### Extract provided
Wendy Kaufman runs her own executive training firm and has years of experience conducting workshops and seminars. So she wasn’t expecting her entry into the expanding world of online training to be such a jolt. “The first time I did an online training [course], I was covered in sweat,” Kaufman says. “It was one of the hardest training classes I’d ever done. I thought, ‘This is crazy. I didn’t even leave my home. It should be a piece of cake.’ But it is a whole different skill set. You have about 20 seconds before you can lose an entire audience.”
Kaufman is president of Balancing Life’s Issues Inc., a firm in Ossining, N.Y., that offers training seminars with a work/life theme. She’s now a veteran in online training—she conducts about one-third of her training courses over the web. But her introduction to the field illustrates the challenges that trainers who are used to conventional methods can face when they enter the virtual classroom.
There is, of course, the more familiar form of online training, called asynchronous e-learning, in which lectures are prerecorded and students can watch them at any time. There is no student/teacher interaction during the sessions.

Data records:
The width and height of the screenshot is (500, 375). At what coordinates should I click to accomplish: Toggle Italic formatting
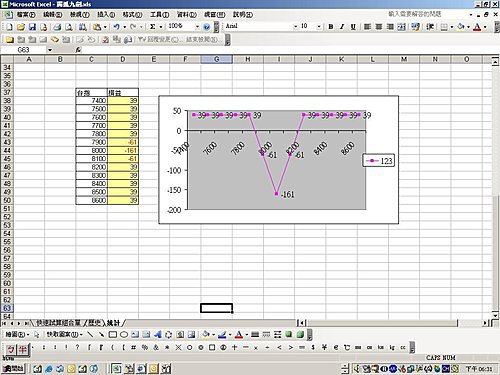click(x=342, y=27)
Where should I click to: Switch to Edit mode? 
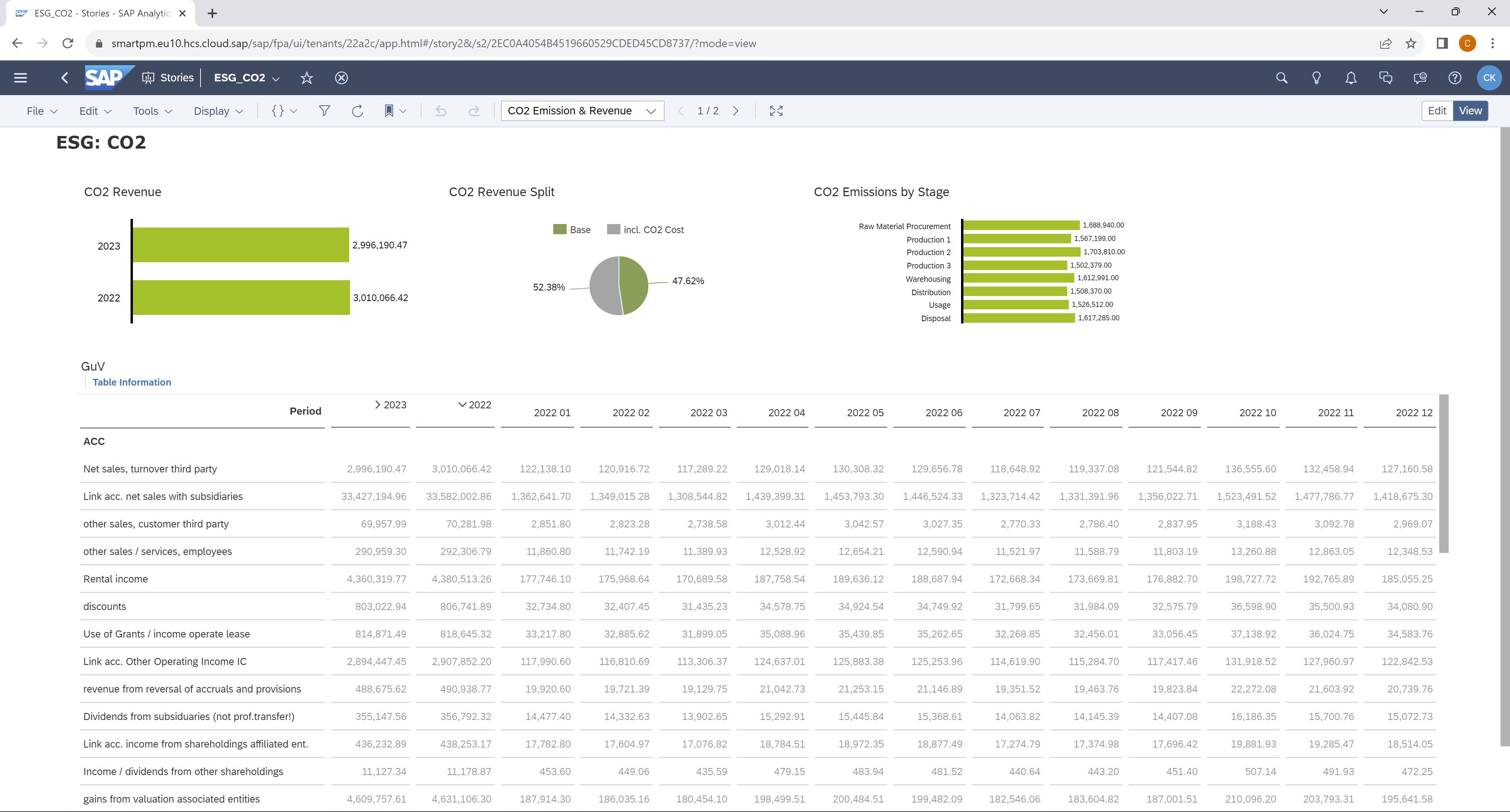(1437, 111)
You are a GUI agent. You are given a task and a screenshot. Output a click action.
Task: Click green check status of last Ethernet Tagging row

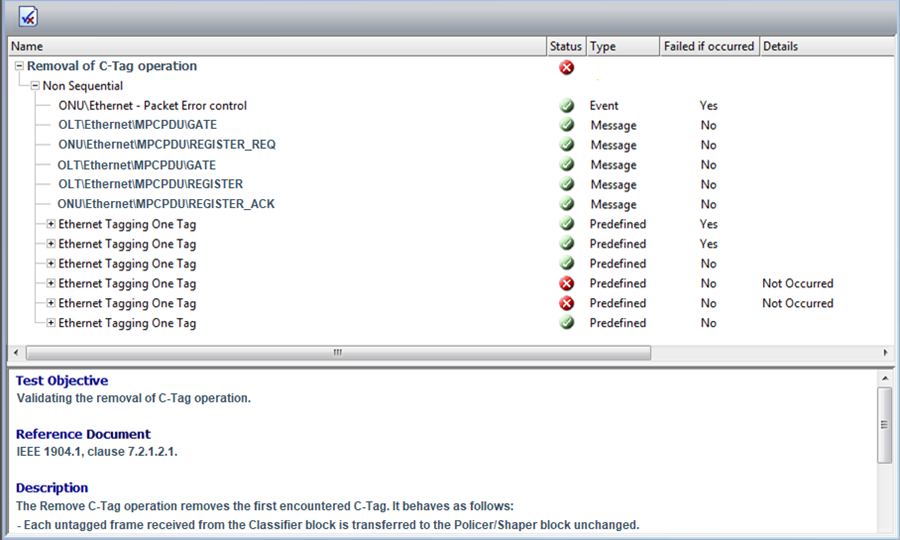(x=567, y=323)
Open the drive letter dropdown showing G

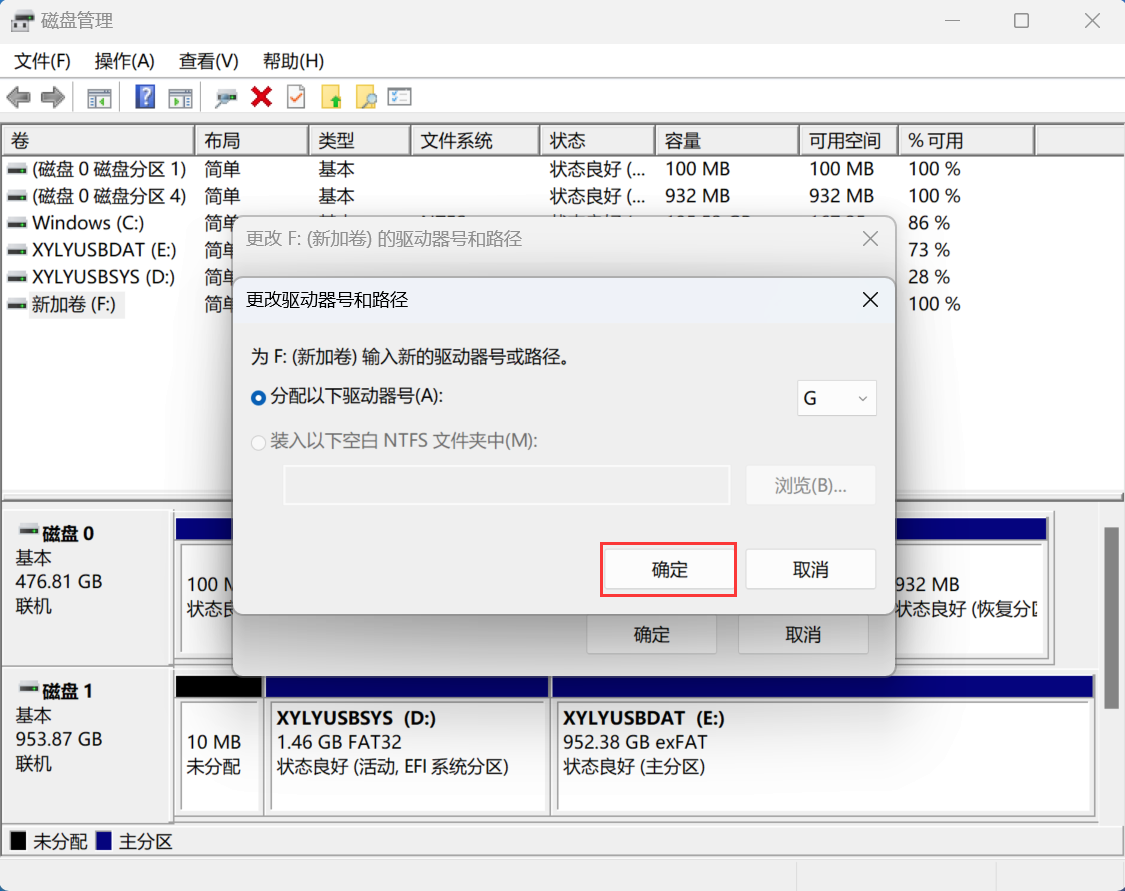836,398
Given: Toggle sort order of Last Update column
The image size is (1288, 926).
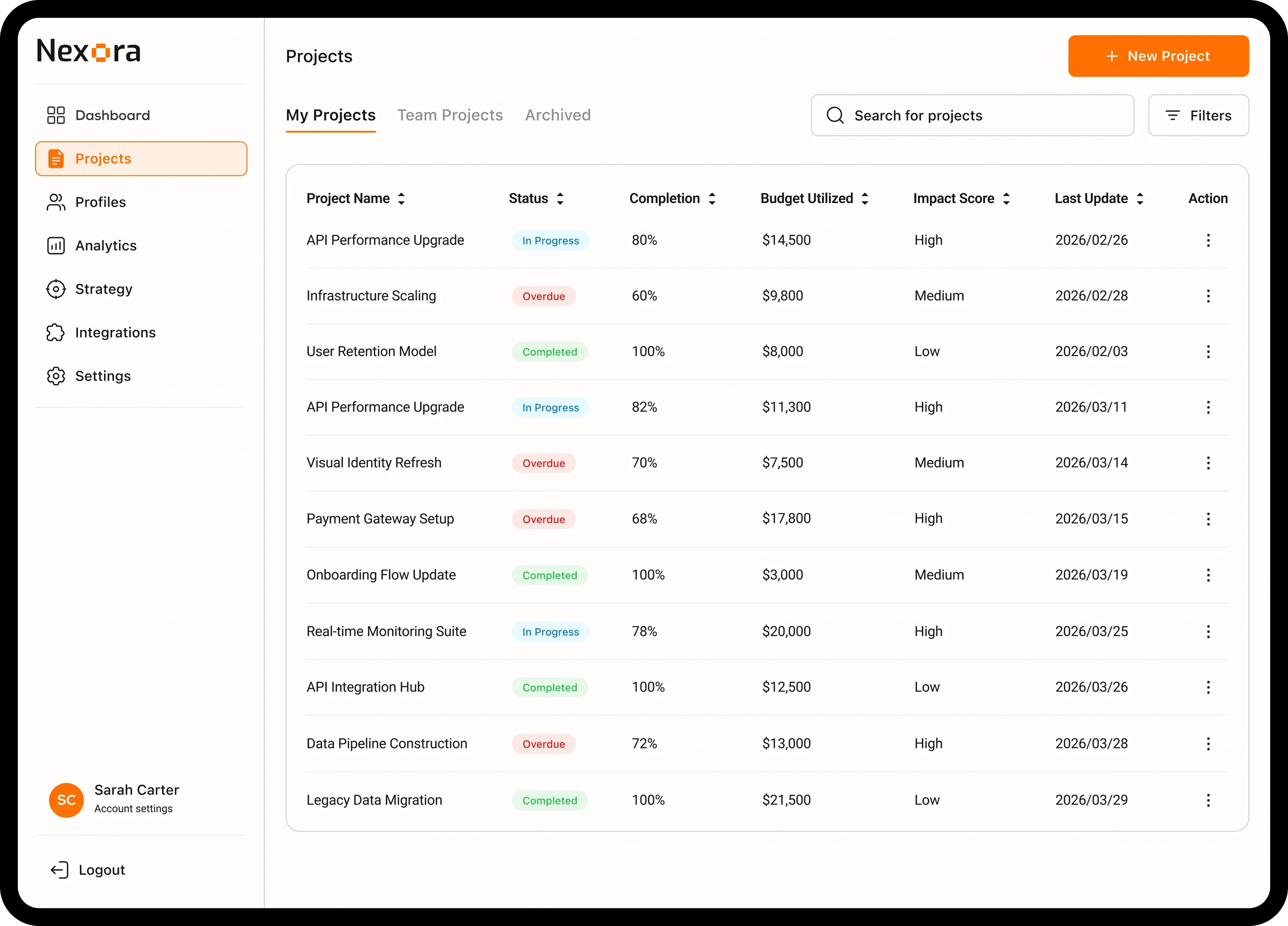Looking at the screenshot, I should pyautogui.click(x=1140, y=199).
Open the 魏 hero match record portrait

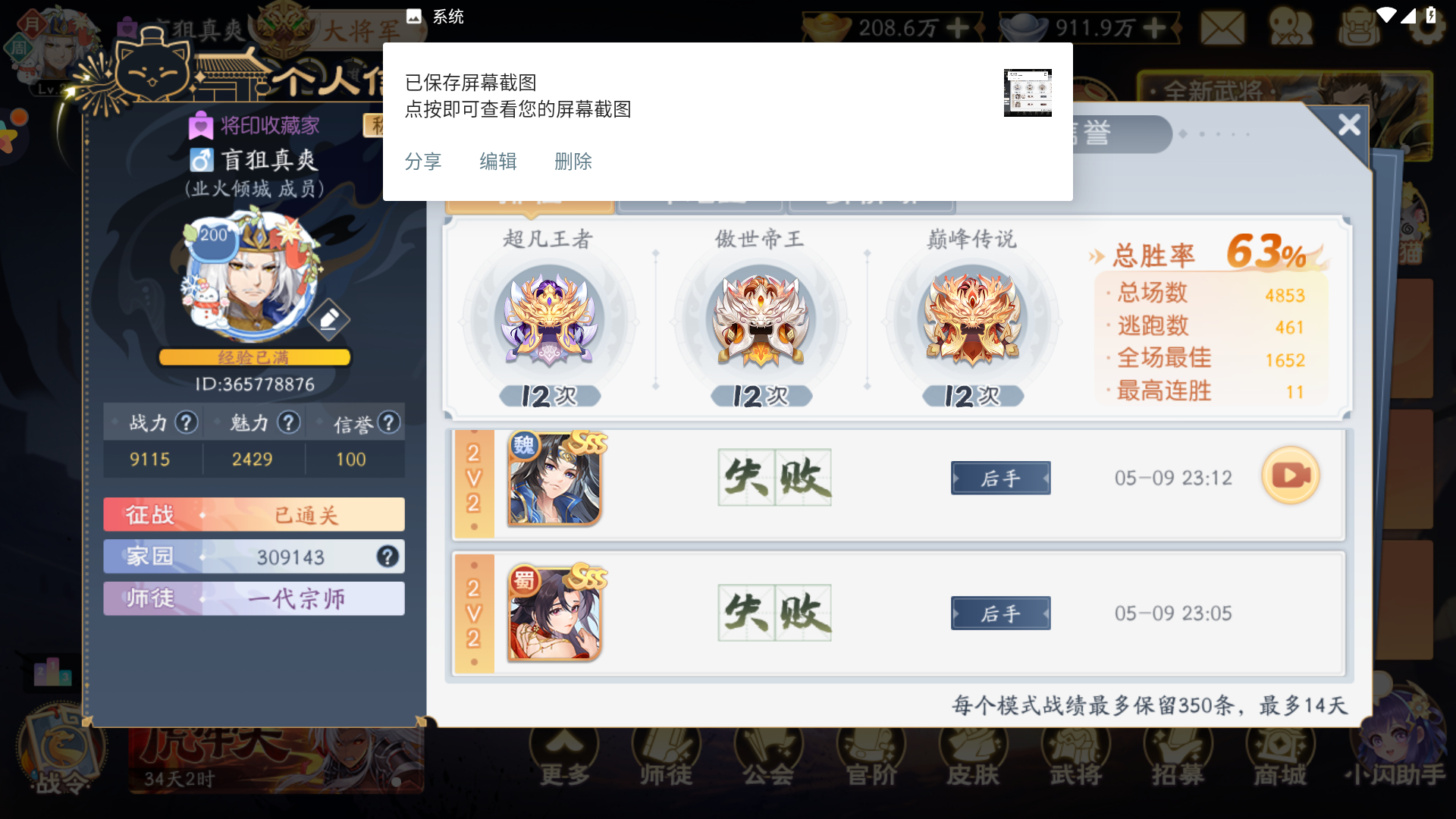coord(555,479)
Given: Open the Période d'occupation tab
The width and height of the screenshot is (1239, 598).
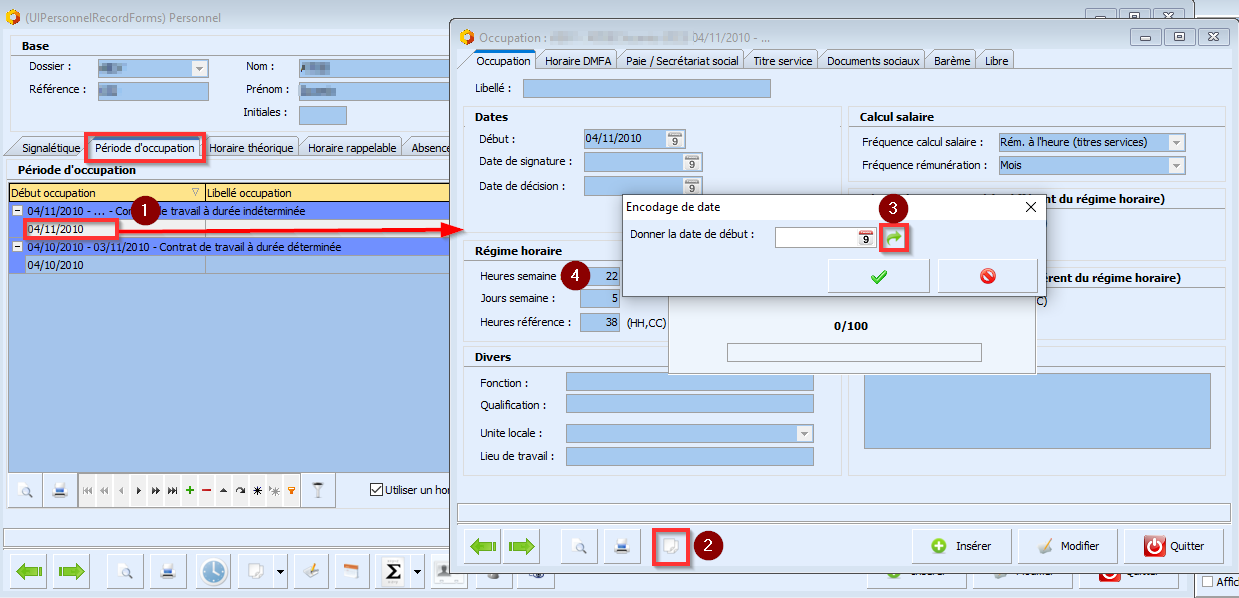Looking at the screenshot, I should click(x=145, y=148).
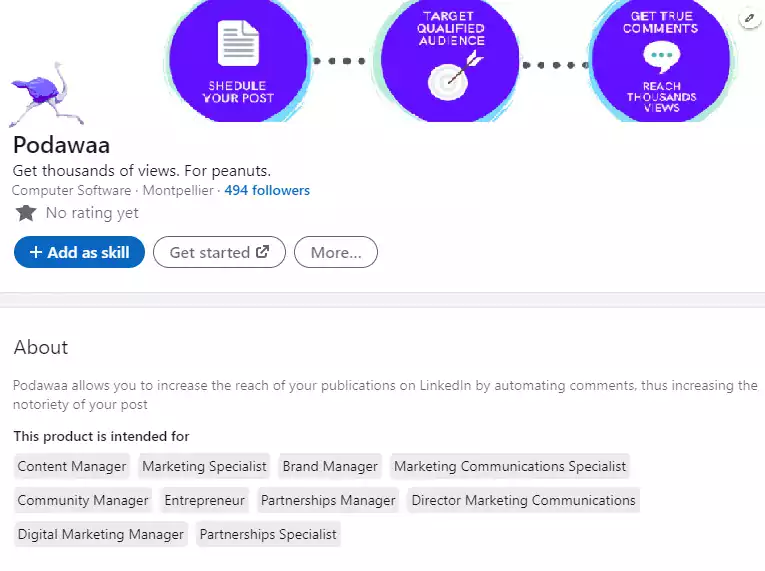Click the pencil edit icon on banner

pyautogui.click(x=749, y=18)
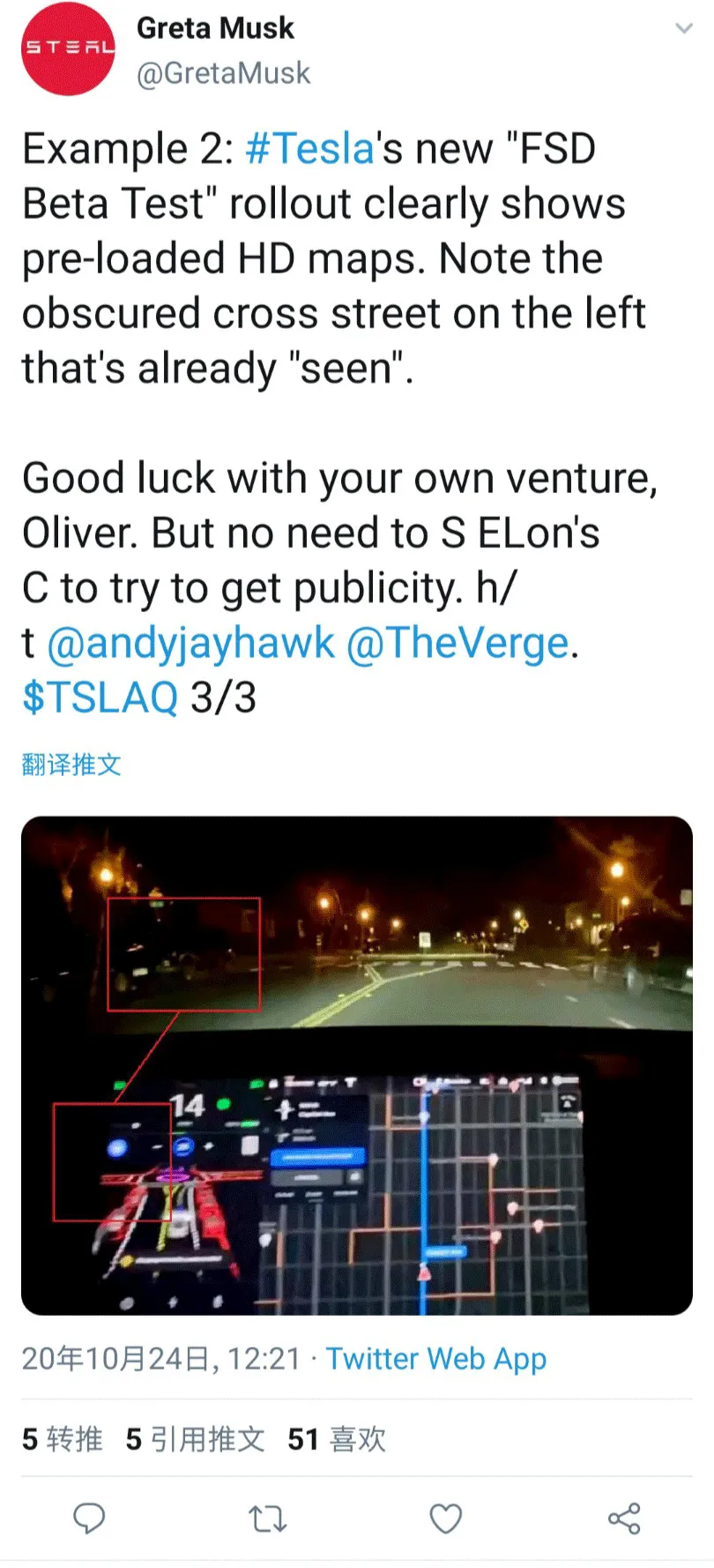Image resolution: width=714 pixels, height=1568 pixels.
Task: Like the tweet with heart icon
Action: 445,1519
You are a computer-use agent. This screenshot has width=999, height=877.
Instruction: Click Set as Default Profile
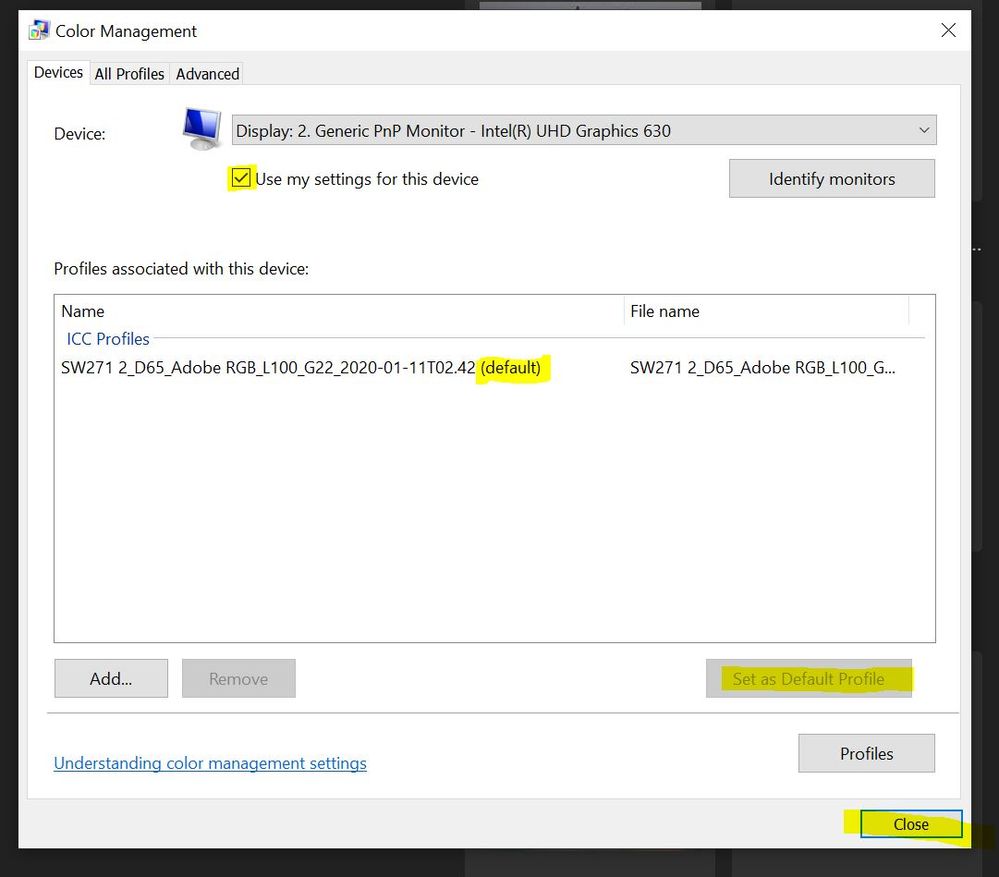pos(808,678)
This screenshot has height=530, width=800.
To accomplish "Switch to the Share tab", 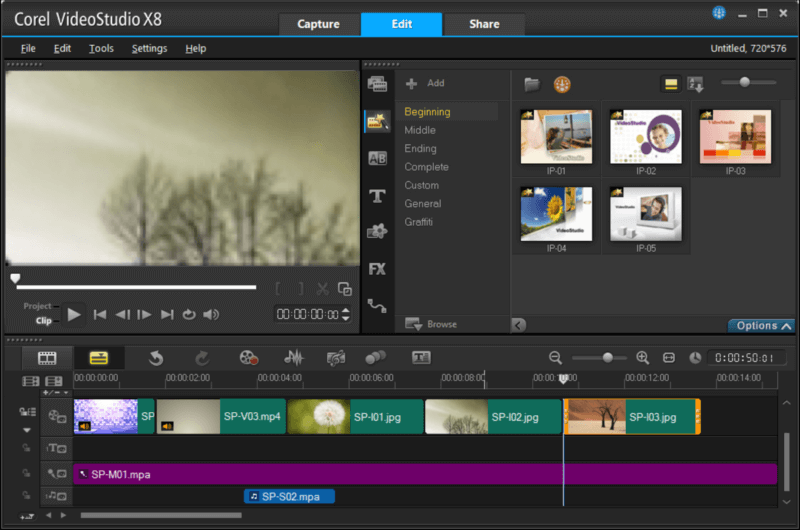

### Stated task
Write the next part of the passage about trainers moving to online training, starting right after its final sentence.

### The result
In synchronous online training, on the other hand, students log on to a web site at a designated time and view a live presentation, and the trainer interacts with trainees in real time. The two-way online communication may be with sound or text messages or images, or a combination of those elements, but there is no eye-to-eye contact.
The absence of such a connection is just one of the drawbacks that trainers who are used to conventional methods may perceive when they make the leap to the world of online training. They also may not be comfortable at first when they start working in a new-tech environment and in effect become trainees themselves—students in an online world, cultivating the particular skills necessary to be effective at online training.
Yet, they may have little choice. Synchronous e-learning has gained a strong foothold in the training profession. The eLearning Guild, an association for e-learning professionals, issued a survey report in 2004—Report on Trends in Organizational Practices of Synchronous e-Learning—stating that 73 percent of surveyed companies that offer employee training online do so via synchronous e-learning, up from 60 percent two years earlier.
Most synchronous training sessions are centered on technical training and product knowledge. But almost one-third of companies say they use synchronous training for developing leadership skills, business skills and soft skills such as communication methods, performance management, stress management and time management.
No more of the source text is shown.